Zipping down Halsted Ave under the orange glow of Chicago’s street lights on my disassembling, 4th generation, hand-me-down blue road Schwinn, dressed in a Threadless shirt, jeans, a blue plaid hoodie and a gray pair of Chuck Taylors, a smile cracked upon my face. The air was cool and damp, a mixture of late spring’s warmth and early June’s soft breath, as a light but blanketing fog was rolling in from Lake Michigan. Pedaling at a speed of half urgency and half adventure seeking, I roll through Boystown, without even blinking at the scantily dressed men, into Lakeview. Ignoring all stop signs and disregarding traffic lights as I weaved through intersecting traffic like a true Chicago cyclist, my smile grew bigger. Chuckling at the posing scensters trying to find a party for the night, I managed to cut off a taxi while avoiding a prematurely drunk girl and her male escort.
“Bloody hell!” I spoke aloud in a horrible faux British accent.
I laughed. Nothing seems more appropriate now than talking in a bad foreign accent. Wondering if I should make a future video about my horrific accents, I brake suddenly, standing up on the pedals to avoid flying off, as I make a sharp right onto Lincoln Ave. Mere seconds after I turned, I beheld the sight I was looking for: Lincoln Hall.
Upon entering the new midsized venue that I have become quite acquainted recently, I found a small gap to claim just off the right of the stage. Beer in hand, I waited amongst the anxious growing crowd for the main act.
Never had I ever attended a “last show.” Though my concert numbers are still considered low by most standards, I have definitely attended my fair share.
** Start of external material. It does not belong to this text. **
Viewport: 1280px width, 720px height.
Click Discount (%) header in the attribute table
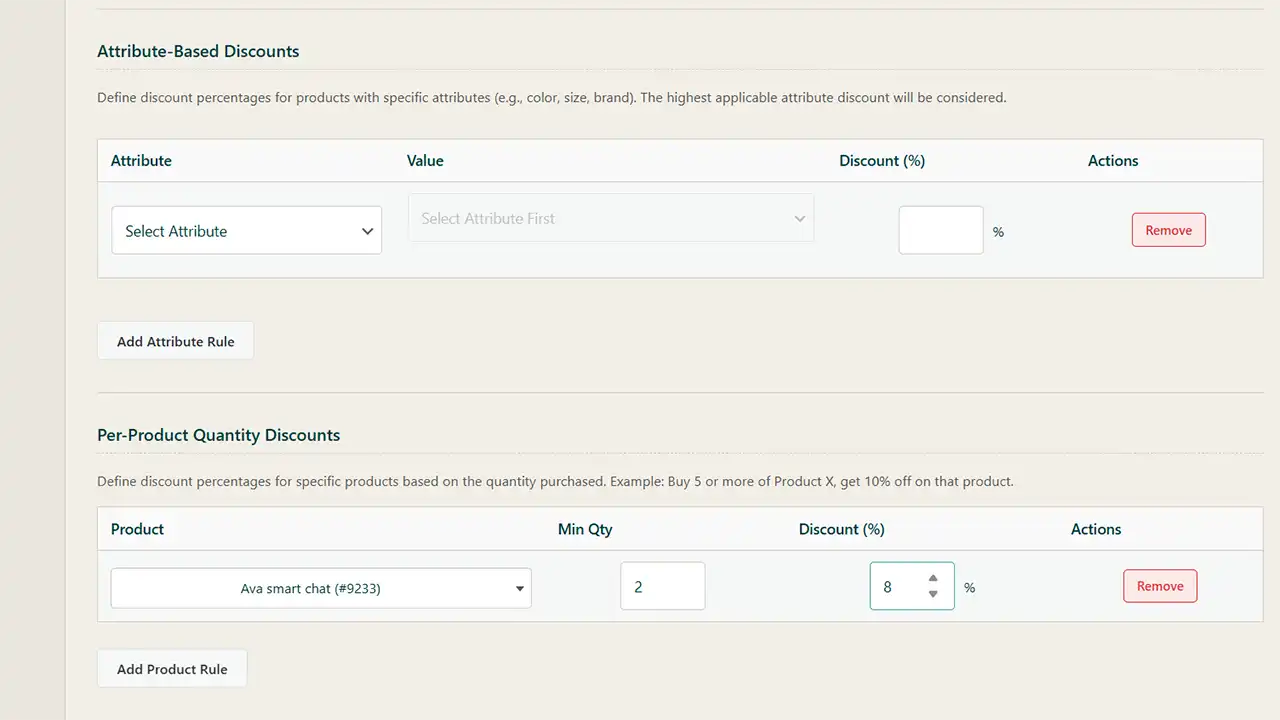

And yet, I have yet to experience the caliber that is known as the great farewell. Long have I heard stories of friends about the greatness that is the final show. When the Smashing Pumpkins bid the world farewell in 2000 at the Metro, a high school buddy of mine was in attendance. The passion in his description of the magnificent performance made me wish I was present. But tonight, I am present at the final show in Chicago of a wonderful band. A band that I have soundtracked in a few of my videos. A band that reminded me the fun of music. A band that is unfortunately breaking up.
Intermingled among the crowd but by myself, I sighed in sadness but also in great excitement. Tonight, I will experience my first last show. As bitter sweet as it will be, I cannot contain the excitement that my first time seeing the band live will also be my last.
The lights dimmed.
The crowd roused to great excitement.
The lights slowly glowed upon the band members as they positioned themselves with their instruments.
“Hi Chicago! We’re Voxtrot!”
Joyful cheers and cries of “Please don’t break up!” filled the venue. The band smiled upon us in a sweet but sad manner. They knew it was the end. The crowd knew it too, but we refused to accept it; at least for this night.
The low tones of “Introduction” began to sooth the venue, crowd and the band themselves as the show began.
Though constant chants of “Don’t break up” mixed between roaring cheers and applause between each song, we all knew the fate at the end of the night. No one wanted it end. Ramesh, the band lead, put it into the most appropriate words:
“This not the end, it’s just the start of something.”